Storm Clouds over Turkey
The Indy leads with the terror attack in capital city Ankara which has left dozens dead and a hundred wounded. Turkish officials have been quick to blame Kurdish rebels, though some point the finger of blame at ISIL. Turkey is the country that Brussels wants to fast-track into the EU. It’s a country with a population of 75 million (larger than the UK, and soon to be larger than Germany), mostly Turkish Muslims, but a fifth or so Kurds. For decades there has been tension between the army, which is broadly secular, and civilian politicians, many of whom seek a more Islamic stance. Tension also between Turks and Kurds.
Turkey has borders with Syria, Iran and Iraq, and the Kurds are seeking an independent state that would intrude into what is currently Eastern Turkey. They could get one when the dust settles in Syria. Turkey is a poor country. Per capita GDP is $11,000, making Turkey poorer than most countries in the EU, where the current average is $32,400 (compare the UK figure of $42,000). An immediate result of Turkish accession would be the diversion of EU agricultural and cohesion funds away from Western Europe to the east.
As part of its increasingly desperate attempts to address its migrant crisis, Brussels proposes to offer Turkey visa-free access to the Schengen area by June of this year, and to fast-track Turkish accession to the EU (which has been on the back-burner for decades). If Turkey joins the EU, its citizens will be free to come to Britain.
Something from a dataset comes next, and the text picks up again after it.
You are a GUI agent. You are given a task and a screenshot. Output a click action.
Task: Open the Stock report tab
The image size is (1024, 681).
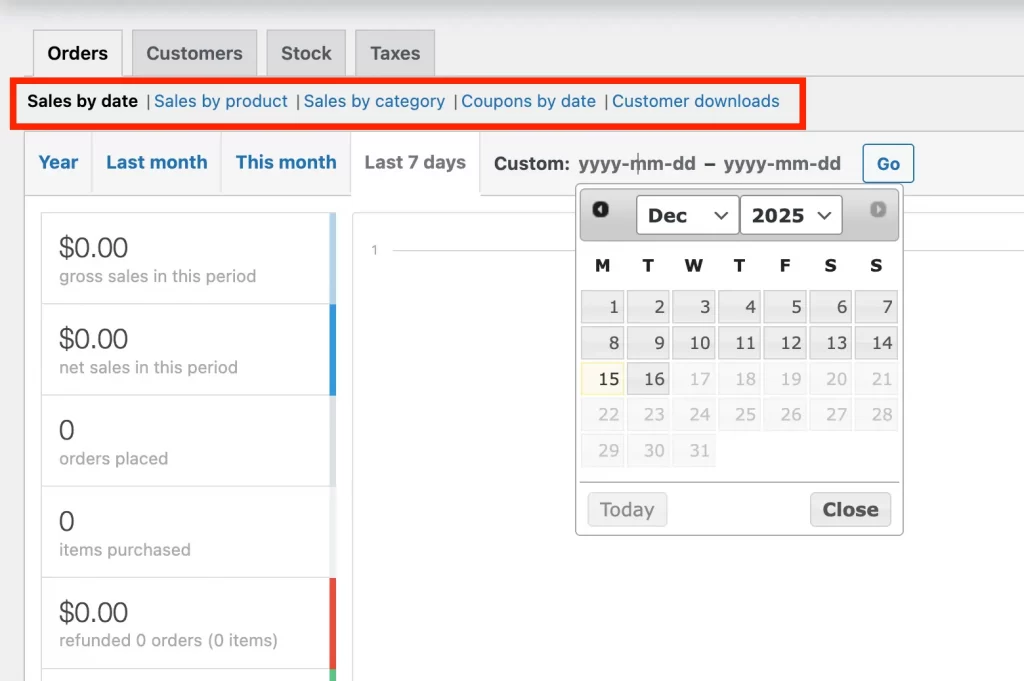point(306,53)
Brussels plan in tatters: The bizarre migrant swap plan proposed between the EU and Turkey has been roundly attacked by the UN and humanitarian organisations, as potentially illegal. They are saying that every migrant that Brussels intends to return to Turkey will be entitled to an individual tribunal hearing — a process that could take decades, with no certain outcome. It clearly won’t work, and may not even get past the European Council scheduled for later this week. Member states are also asking serious questions about the funding of the €6 billion deal.
A million Turks in Britain? No one knows how many Turks would come to Britain if Turkey joined the EU. Certainly previous estimates of migration have been overwhelmed by reality. It is not unreasonable to expect that several millions of Turks would want to move westwards, seeking better security, jobs, higher wages and a better life. Many might be attracted to the UKby the proposed “living wage”, which (while good from many angles) will certainly increase the pull factor. It is by no means inconceivable that a million might choose to come to Britain.
Merkel humiliated as AfD surges
Most of the serious papers cover the regional elections in Germany yesterday, where Angela Merkel’s Christian Democrats got a bloody nose at the hands of Alternative for Deutschland (AfD), described in some papers as “a far-right party”. The Mail gives the flavour: “Crushing verdict on open-door migration: Merkel humiliated as German voters turn to far-right party”.
The German press was pretty clear: Bilt headlines “Nightmare for Germany”, obviously concerned about the ghosts of Germany’s past. Yet the description of AfD as “Far Right” deserves closer examination. The party was started by academic economists and constitutional lawyers concerned about the direction of European integration. It was almost too esoteric and academic to be a political party at all. The immigration issue seemed to come almost unexpectedly, and coalesced around AfD as the only party prepared to break the politically-correct convention that “We don’t talk about immigration” (as was the case with UKIP in the UK). I don’t see them as “Far Right” — rather as a rational common sense party responding to the legitimate concerns of citizens. They deserve our congratulations for their achievement, and Merkel may rue the day she put her personal prejudices ahead of the verdict of the people.
Prize for best headline
This must surely go to the new paper “New Day”, reporting on the costs of child-care: “Crèche and burn”. Brilliant.